下面這些地址就是我調試出來的。你可以直接修改下面的位址,但大多數人喜歡改其他位址。

[IMG]

[IMG]

So the addys that you'd like to hook are probably 0x00AECE04 and 00FF15A9.
所以你可能會喜歡修改的位址應該是00AECE04和00FF15A9。

Now take a look at the first picture. You can see that it checks the addy that is in ecx.
So what we gonna do is hook at that addy and instead of the real ecx show MS CRC the same addy in our copied memory.
現在看一下第一張圖。你會看到檢測的地址在Ecx暫存器當中。
所以我們要修改地址使暫存器有與楓之谷複製區段中相同地址有一樣的循環冗餘校驗數值。
(也可譯作:「所以我們要修改地址並以楓之谷複製區段中相同地址的循環冗餘校驗數值替換原本暫存器裡的值。

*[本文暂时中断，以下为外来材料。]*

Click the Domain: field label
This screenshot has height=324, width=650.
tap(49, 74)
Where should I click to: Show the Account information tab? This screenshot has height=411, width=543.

」)

Code (text):
unsigned long MsCRC1 = 0x00AECE04;
unsigned long MsCRC1Return = MsCRC1+5;

//Maplestory Memory begin and end:
unsigned long Begin = 0x00401000
unsigned long End = 0x161a000 //last page, not necessary, you can use any page or even smaller number, but who cares :P

void __declspec(naked) MsCrcHook1()
{
__asm
{
cmp ecx,Begin
jl exit1
cmp ecx,End
jg exit1
sub ecx,Begin
add ecx,[MemoryCopy]
exit1:
mov dl,[ecx] //you have to adjust this if you're going to hook at a different location, these are the original opcodes that you write your jump on.
add dl,01
jmp [MsCRC1Return]
}
}
The explanation of this hook is in the other tutorial that i wrote and released in general programming. Go take a look if you don't understand what this does.
這個範例是我在其他教程中撰寫並發在一般的程式裡的(還是意思是說發佈給大眾?)。如果不懂在幹嘛就看看吧。

Code (text):
//This is how we gonna hook:
MakePageWritable(MsCRC1 , 5);
Jump(MsCRC1 , MsCrcHook1, 0);
The second CRC will only control a small region around the other 2 CRCs.
This is how to bypass its check for the first crc addy:
第二個循環冗餘校驗只會檢測另外兩個的附近位置。
下面是如何繞過第一個檢測地址的方法:

Code (text):
unsigned long MsCRC2 = 0x00FF15A9;
unsigned long MsCRC2Return = 0x00FF0A45; //follow jump below
unsigned long CRCRegion1 = MsCRC1 - 6;
unsigned long CRCRegion2 = MsCRC1 + 6;

void __declspec(naked) MsCrcHook2()
{
__asm
{
cmp edx,CRCRegion1
jl exit2
cmp edx,CRCRegion2
jg exit2
sub edx,Begin
add edx,[MemoryCopy]

exit2:
push [edx]
jmp [MsCRC2Return ]
}
}
Same as first hook but only checks if edx is right next to MsCRC1, and then bypasses. If you're going to adjust the check-regions for the 3rd MsCRC addy, then be sure to use the correct range. If the range is too big this will crash your Maplestory.
如同第一個修改方法,但只檢測Edx暫存器是否正好在第一個楓之谷循環冗餘校驗,並繞過。如果要改檢測的值,請確認設定的範圍正確。如果範圍過大會導致楓之谷崩潰。

Code (text):
//This is how we gonna hook:
MakePageWritable(MsCRC2 , 7);
Jump(MsCRC2 , MsCrcHook2, 2);
This was the whole MS CRC bypass for version 74.2 of Maplestory Europe and the versions before that. Now you gotta add the 3rd MS CRC addy and hook it and adjust the 2nd one to
check the 3rd addy aswell.
這就是如何繞過歐洲74.2版楓之谷循環冗餘校驗,和更早期的版本。現在你還要修改第三個校驗並修改第二個的值來檢測第三個的值。(我知道這邊翻得很爛QQ)


HSCRC

The HSCrc checks the MS CRC. If it gets manipulated you will get either a "Hacking Thread Detected" or a "Memory Alteration towards Protection module detected".
駭盾(暫譯)的循環冗餘校驗檢測楓之谷的校驗。如果發現修改就會顯示「偵測到外掛」或「發現保護模組遭到修改」。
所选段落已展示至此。